Required work: The records follow. Count the lines holding "agent" and give only the number.

....................

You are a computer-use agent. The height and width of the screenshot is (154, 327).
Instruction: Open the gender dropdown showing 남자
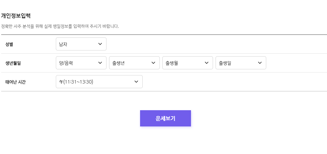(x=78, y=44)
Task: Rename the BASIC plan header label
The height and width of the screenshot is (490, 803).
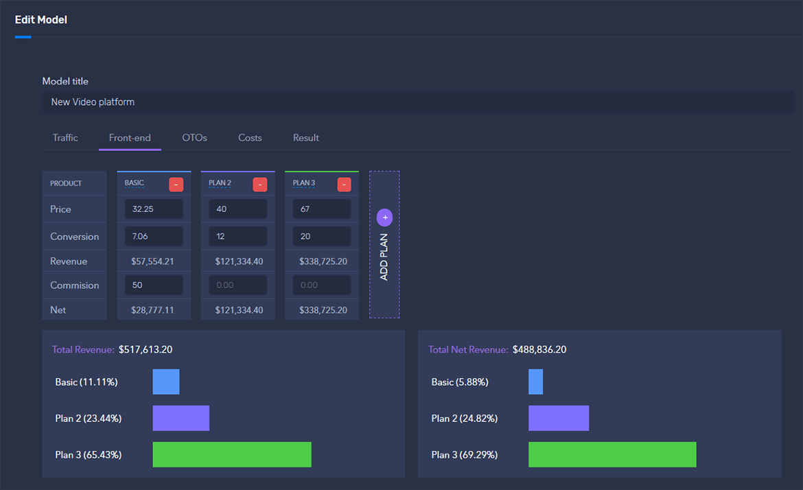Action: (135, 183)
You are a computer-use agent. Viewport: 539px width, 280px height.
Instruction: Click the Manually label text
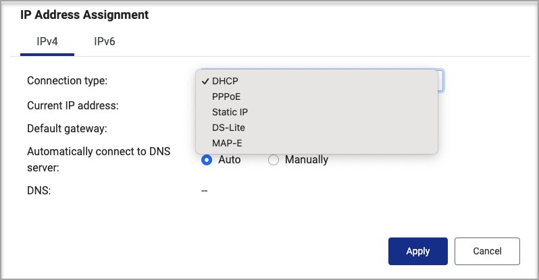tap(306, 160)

....................

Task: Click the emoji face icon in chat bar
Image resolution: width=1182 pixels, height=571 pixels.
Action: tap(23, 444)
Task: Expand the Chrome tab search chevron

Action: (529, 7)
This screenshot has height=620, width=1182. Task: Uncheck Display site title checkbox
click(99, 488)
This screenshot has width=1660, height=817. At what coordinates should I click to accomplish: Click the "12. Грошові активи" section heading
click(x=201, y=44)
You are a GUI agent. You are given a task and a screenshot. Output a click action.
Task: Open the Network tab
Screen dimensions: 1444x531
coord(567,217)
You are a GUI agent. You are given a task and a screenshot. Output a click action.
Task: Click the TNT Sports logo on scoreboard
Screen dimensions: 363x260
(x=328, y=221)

....................

Result of this exercise: 4